L’analisi prende in esame in particolare le cosidette “combolist“, ovvero liste di username con relativi indirizzi email e password, e dei file Url-Login-Password (ULP), liste di triplette contenenti l’url di un sito e le credenziali degli utenti per accedervi. Queste liste sono molto utili per i cybercriminali perché gli consentono di eseguire attacchi su larga scala, automatizzandoli.
Spesso gli utenti che pubblicano questi file sostengono che contengono miliardi di credenziali valide e pronte da essere usate; un’affermazione che mette ovviamente in allarme aziende e ricercatori di sicurezza, i quali analizzano spesso queste liste per comprendere l’impatto di un leak.
Come riportato da Group-IB, però, queste liste sono diventate ormai obsolete e non sono degli indicatori affidabili di nuove compromissioni. “Pur continuando a far parte dell’ecosistema della criminalità informatica, la maggior parte dei dati contenuti in queste raccolte è riciclata, obsoleta o poco verificata. Per i ricercatori, il loro vero valore risiede più nell’analisi storica e nel monitoraggio dell’esposizione delle credenziali che nell’identificazione di nuove minacce” specifica la compagnia sul suo blog.
Uno dei motivi per cui non si possono considerare affidabili è che queste liste spesso vengono copiate e ridistribuite da numerosi attaccanti, i quali non si preoccupano di controllarne il contenuto. Nel corso del tempo le combolist e i file ULP vengono “riciclati” e non più aggiornati, col risultato che in molti casi le credenziali sono diventate obsolete.
Inoltre, in molti casi gli attaccanti rimaneggiano queste liste, rendendole di fatto non utilizzabili. Si arriva quindi a una diffusione incontrollata delle informazioni che nella maggior parte dei casi sono sempre le stesse credenziali, probabilmente non più funzionanti. “Dopo che l’attaccante prende le informazioni da una fonte, potrebbe rinominare il file, creando l’illusione di un nuovo file o di un nuovo leak” aggiunge Group-IB. Non essendoci un vero e proprio standard per il renaming dei file, l’operazione diventa caotica, soprattutto considerando quanto è diffusa.
Ci sono anche sempre più situazioni in cui le liste contengono delle combinazioni false, generate da tool di IA; in questo caso non è semplice verificarne l’autenticità per i ricercatori di sicurezza, i quali si trovano a perdere tempo dietro a dati non di valore.

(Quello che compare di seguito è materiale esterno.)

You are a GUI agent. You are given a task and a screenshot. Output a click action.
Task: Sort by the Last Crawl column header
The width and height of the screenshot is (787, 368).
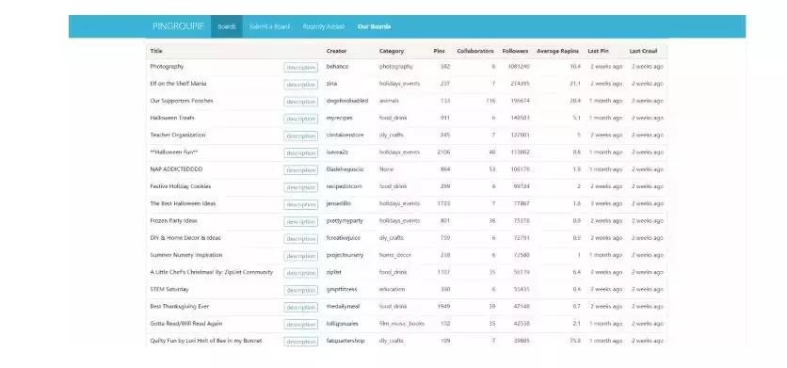pos(644,51)
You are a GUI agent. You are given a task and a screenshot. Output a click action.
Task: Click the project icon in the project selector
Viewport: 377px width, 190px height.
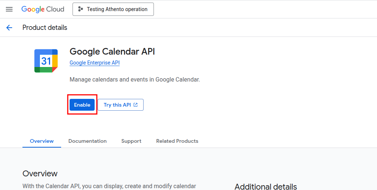tap(81, 9)
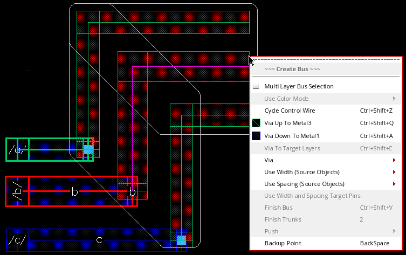Toggle Multi Layer Bus Selection checkbox
This screenshot has height=255, width=406.
(x=256, y=86)
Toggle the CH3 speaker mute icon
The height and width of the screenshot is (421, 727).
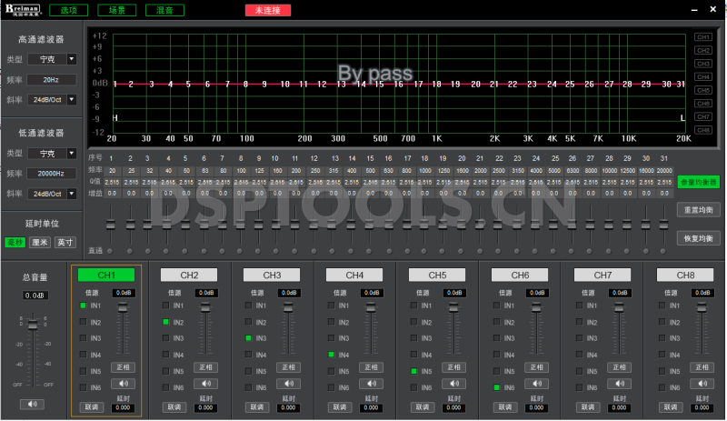click(x=290, y=383)
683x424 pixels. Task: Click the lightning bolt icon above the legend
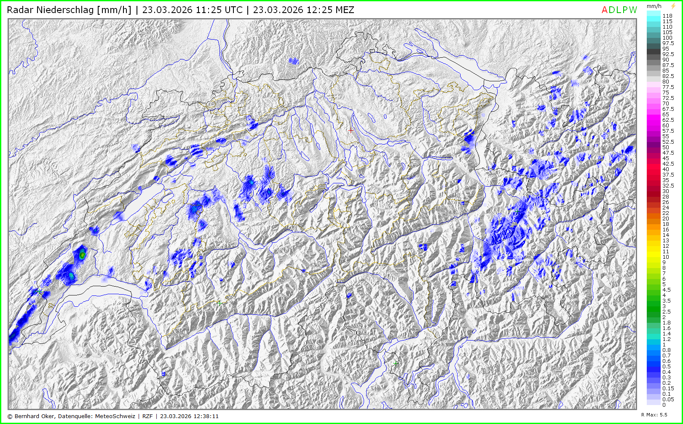673,6

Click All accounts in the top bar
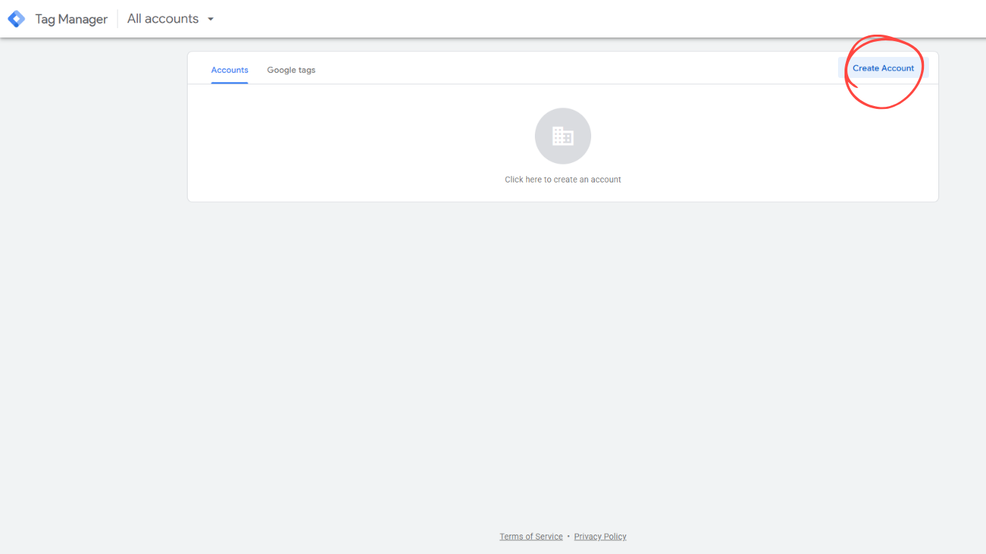[162, 19]
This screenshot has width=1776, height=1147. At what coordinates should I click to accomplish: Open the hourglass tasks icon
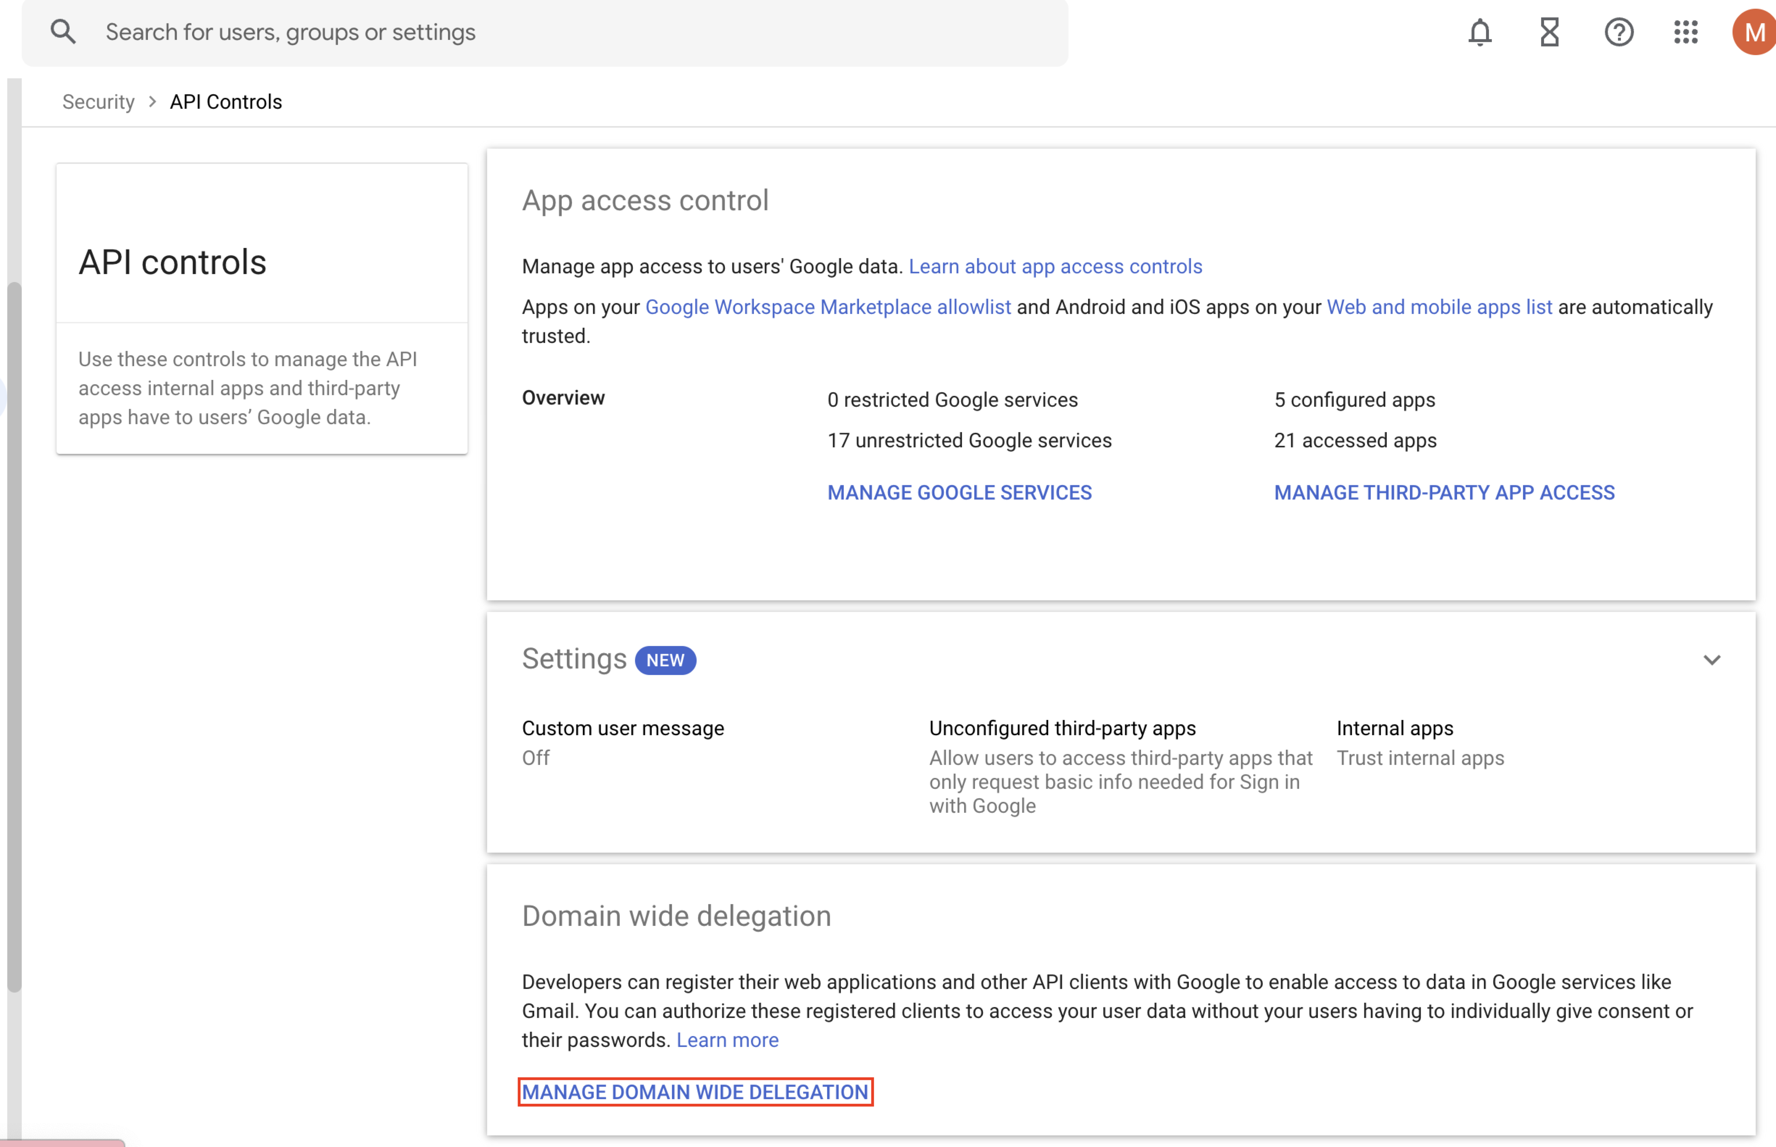coord(1549,32)
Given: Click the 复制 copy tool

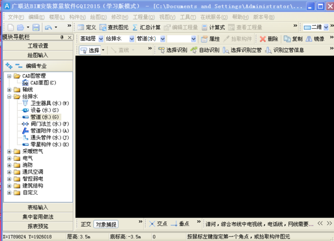Looking at the screenshot, I should [x=293, y=39].
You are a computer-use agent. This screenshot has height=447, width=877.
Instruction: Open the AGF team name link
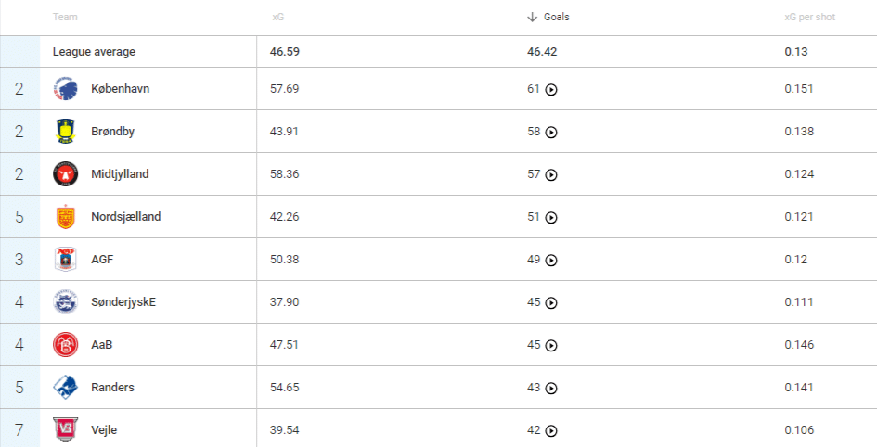[x=102, y=260]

Tutte queste problematiche complicano l’analisi e soprattutto distolgono l’attenzione da incidenti di sicurezza reali e dal loro impatto. Avendo a che fare con dati compromessi e non più autentici, se ne perde il contesto reale e non è più così immediato risalire alla vera origine del breach. Le organizzazioni potrebbero pensare erroneamente di essere state vittime di un breach o, al contrario, gli utenti potrebbero abbassare la guardia dopo l’ennesimo alert di un incidente che si rivela poi un falso allarme.
“Può sembrare ovvio, ma spesso viene trascurato: le informazioni trovate in un dump di password o in un archivio di login provengono da un breach specifico. Non si materializzano dal nulla. Per questo motivo, gli analisti di Group-IB sottolineano l’importanza di dare priorità all’identificazione e al monitoraggio delle fonti di violazione originali, non solo degli ecosistemi che fanno circolare artefatti di dati secondari” sottolinea Group-IB.
Queste liste trovate sul dark web o su canali Telegram di cybercriminali non sono da ignorare completamente, ma nemmeno da prendere come oro colato. Trovandosi di fronte a file di questo tipo, un ricercatore di sicurezza dovrebbe innanzitutto cercare di capire a cosa si riferisce la lista, se i dati sono aggiornati e se sono effettivamente funzionanti.
È necessario, evidenzia la compagnia, che i ricercatori non si limitino ad aggregare i dati delle combolist e delle ULP e usarli come fonte primaria di analisi, ma che si occupino di analizzarle per comprendere l’origine del breach e il reale impatto che ha avuto.